INPUT DATA:
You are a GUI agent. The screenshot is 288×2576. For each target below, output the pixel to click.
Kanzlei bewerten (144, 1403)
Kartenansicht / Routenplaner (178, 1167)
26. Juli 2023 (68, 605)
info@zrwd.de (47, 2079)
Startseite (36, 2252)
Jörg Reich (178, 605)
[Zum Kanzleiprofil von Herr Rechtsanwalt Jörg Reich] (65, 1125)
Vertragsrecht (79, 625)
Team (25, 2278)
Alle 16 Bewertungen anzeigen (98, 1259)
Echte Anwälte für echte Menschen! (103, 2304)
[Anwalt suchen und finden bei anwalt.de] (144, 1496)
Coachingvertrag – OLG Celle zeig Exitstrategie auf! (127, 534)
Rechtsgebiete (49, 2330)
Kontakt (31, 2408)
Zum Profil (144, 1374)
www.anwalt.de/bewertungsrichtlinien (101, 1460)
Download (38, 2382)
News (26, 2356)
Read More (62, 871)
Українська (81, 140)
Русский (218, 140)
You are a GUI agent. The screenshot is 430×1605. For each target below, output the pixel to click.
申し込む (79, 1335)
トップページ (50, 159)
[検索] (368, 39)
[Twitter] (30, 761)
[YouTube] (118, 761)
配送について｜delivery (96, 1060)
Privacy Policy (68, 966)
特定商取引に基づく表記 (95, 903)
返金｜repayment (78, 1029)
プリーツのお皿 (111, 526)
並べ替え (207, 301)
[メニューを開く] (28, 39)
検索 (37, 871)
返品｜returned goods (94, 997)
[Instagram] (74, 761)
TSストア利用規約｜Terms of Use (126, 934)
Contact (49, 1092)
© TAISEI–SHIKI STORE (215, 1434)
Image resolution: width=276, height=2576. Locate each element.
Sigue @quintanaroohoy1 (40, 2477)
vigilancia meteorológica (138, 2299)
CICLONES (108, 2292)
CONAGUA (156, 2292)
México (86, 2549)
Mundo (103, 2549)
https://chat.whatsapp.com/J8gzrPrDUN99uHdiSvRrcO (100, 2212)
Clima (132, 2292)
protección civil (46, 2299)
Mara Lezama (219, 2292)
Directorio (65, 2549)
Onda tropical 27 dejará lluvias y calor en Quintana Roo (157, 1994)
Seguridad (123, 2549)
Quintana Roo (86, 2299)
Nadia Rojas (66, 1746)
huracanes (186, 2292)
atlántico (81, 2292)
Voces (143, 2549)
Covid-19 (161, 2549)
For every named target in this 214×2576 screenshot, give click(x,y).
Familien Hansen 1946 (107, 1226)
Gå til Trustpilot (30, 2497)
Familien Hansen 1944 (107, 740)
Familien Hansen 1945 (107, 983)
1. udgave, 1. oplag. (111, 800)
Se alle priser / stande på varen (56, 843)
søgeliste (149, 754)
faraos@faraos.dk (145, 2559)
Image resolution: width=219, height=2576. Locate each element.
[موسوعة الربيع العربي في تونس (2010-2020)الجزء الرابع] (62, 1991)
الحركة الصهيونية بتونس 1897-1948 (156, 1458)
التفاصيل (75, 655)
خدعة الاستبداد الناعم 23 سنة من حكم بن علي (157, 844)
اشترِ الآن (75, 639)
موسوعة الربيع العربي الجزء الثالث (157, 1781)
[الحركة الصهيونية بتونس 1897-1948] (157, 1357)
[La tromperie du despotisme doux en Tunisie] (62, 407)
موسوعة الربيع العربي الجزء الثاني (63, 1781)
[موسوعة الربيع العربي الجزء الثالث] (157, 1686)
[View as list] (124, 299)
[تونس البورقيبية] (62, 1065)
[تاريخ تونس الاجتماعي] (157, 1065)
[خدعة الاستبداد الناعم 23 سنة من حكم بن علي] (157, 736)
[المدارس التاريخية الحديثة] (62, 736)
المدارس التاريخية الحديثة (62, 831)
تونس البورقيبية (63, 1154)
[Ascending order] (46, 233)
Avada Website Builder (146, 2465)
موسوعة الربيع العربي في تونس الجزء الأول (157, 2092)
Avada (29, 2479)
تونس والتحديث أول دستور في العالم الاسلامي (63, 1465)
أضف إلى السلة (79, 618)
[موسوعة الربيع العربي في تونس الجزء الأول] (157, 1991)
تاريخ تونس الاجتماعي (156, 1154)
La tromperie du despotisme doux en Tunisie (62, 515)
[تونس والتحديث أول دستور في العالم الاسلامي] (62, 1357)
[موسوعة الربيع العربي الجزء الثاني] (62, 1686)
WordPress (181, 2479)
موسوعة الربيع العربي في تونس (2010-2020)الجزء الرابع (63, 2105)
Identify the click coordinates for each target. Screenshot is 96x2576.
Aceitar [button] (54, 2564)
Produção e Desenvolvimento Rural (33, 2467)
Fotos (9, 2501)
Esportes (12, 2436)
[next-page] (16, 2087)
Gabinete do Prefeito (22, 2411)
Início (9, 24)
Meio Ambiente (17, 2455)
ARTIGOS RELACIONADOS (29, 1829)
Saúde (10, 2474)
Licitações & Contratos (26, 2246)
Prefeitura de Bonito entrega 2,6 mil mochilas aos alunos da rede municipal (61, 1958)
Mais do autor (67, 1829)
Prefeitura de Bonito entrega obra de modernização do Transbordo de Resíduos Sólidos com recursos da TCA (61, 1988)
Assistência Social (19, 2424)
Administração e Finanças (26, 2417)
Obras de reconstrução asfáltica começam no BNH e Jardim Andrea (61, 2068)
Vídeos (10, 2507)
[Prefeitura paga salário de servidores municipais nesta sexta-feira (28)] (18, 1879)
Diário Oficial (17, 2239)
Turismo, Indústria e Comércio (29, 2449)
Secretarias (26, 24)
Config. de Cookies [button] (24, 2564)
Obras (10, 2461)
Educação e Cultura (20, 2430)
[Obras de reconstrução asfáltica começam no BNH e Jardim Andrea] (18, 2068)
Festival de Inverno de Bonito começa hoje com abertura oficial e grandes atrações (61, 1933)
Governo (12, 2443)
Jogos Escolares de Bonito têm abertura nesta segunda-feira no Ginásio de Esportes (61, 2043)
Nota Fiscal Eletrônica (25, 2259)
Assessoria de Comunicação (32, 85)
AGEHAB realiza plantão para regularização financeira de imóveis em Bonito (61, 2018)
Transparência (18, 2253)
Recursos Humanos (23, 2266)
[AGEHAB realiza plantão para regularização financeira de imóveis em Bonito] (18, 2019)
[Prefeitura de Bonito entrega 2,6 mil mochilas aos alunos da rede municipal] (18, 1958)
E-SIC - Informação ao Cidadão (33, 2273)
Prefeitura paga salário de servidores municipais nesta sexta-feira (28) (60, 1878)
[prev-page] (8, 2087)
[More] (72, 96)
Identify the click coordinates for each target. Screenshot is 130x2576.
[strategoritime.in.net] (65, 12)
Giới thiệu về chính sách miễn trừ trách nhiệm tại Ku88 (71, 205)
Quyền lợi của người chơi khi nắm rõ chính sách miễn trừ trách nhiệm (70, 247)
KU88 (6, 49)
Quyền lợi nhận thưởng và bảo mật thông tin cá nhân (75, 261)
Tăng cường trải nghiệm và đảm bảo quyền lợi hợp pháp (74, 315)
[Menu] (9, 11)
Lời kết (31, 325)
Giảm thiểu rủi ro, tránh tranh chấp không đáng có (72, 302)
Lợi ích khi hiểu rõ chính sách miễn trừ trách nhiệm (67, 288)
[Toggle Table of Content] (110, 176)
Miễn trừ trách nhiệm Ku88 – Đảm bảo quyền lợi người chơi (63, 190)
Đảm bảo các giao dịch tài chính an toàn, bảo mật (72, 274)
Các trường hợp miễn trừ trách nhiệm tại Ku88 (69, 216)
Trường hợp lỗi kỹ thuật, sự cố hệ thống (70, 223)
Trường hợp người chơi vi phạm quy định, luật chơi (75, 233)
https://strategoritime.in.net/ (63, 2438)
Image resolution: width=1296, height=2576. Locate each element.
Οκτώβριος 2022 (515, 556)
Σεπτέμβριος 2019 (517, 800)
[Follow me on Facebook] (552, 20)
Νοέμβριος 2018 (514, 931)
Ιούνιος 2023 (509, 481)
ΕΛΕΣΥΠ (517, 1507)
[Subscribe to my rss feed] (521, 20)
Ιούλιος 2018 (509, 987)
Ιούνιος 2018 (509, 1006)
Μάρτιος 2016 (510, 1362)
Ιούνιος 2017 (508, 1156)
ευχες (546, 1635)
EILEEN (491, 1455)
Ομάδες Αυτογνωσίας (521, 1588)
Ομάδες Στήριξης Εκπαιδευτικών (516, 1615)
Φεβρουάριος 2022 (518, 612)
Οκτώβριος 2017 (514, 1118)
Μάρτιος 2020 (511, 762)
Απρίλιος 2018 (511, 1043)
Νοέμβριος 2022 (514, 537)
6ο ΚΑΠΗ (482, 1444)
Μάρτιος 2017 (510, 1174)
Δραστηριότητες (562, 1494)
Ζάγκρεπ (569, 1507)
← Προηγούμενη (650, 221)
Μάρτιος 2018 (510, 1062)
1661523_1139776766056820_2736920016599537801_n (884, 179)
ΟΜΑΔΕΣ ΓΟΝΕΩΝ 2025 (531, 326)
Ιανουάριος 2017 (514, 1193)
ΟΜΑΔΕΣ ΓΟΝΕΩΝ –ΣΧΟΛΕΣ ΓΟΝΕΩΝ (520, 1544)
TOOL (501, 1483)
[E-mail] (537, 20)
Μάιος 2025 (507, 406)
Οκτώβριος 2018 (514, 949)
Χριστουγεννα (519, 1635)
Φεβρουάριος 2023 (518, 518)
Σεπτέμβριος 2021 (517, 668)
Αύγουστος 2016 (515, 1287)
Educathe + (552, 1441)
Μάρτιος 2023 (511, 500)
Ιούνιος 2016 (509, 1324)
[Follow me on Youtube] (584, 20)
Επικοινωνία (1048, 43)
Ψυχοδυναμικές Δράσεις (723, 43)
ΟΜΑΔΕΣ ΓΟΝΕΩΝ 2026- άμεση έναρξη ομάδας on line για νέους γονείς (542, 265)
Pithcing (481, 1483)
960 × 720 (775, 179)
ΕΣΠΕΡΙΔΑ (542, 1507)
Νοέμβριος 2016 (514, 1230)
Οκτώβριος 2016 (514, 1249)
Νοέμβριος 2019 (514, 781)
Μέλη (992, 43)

EXERCISE AIM:
From the records above, transcribe without alteration every line from the one with "News (26, 2356)" to the one with "التفاصيل (75, 655)", inclusive.

WRITTEN REPLY:
News (26, 2356)
Read More (62, 871)
Українська (81, 140)
Русский (218, 140)
You are a GUI agent. The screenshot is 430×1605. For each target below, output the pixel to click.
申し込む (79, 1335)
トップページ (50, 159)
[検索] (368, 39)
[Twitter] (30, 761)
[YouTube] (118, 761)
配送について｜delivery (96, 1060)
Privacy Policy (68, 966)
特定商取引に基づく表記 (95, 903)
返金｜repayment (78, 1029)
プリーツのお皿 (111, 526)
並べ替え (207, 301)
[メニューを開く] (28, 39)
検索 (37, 871)
返品｜returned goods (94, 997)
[Instagram] (74, 761)
TSストア利用規約｜Terms of Use (126, 934)
Contact (49, 1092)
© TAISEI–SHIKI STORE (215, 1434)
Image resolution: width=276, height=2576. Locate each element.
Sigue @quintanaroohoy1 (40, 2477)
vigilancia meteorológica (138, 2299)
CICLONES (108, 2292)
CONAGUA (156, 2292)
México (86, 2549)
Mundo (103, 2549)
https://chat.whatsapp.com/J8gzrPrDUN99uHdiSvRrcO (100, 2212)
Clima (132, 2292)
protección civil (46, 2299)
Mara Lezama (219, 2292)
Directorio (65, 2549)
Onda tropical 27 dejará lluvias y calor en Quintana Roo (157, 1994)
Seguridad (123, 2549)
Quintana Roo (86, 2299)
Nadia Rojas (66, 1746)
huracanes (186, 2292)
atlántico (81, 2292)
Voces (143, 2549)
Covid-19 (161, 2549)
For every named target in this 214×2576 screenshot, give click(x,y).
Familien Hansen 1946 (107, 1226)
Gå til Trustpilot (30, 2497)
Familien Hansen 1944 (107, 740)
Familien Hansen 1945 (107, 983)
1. udgave, 1. oplag. (111, 800)
Se alle priser / stande på varen (56, 843)
søgeliste (149, 754)
faraos@faraos.dk (145, 2559)
Image resolution: width=219, height=2576. Locate each element.
[موسوعة الربيع العربي في تونس (2010-2020)الجزء الرابع] (62, 1991)
الحركة الصهيونية بتونس 1897-1948 (156, 1458)
التفاصيل (75, 655)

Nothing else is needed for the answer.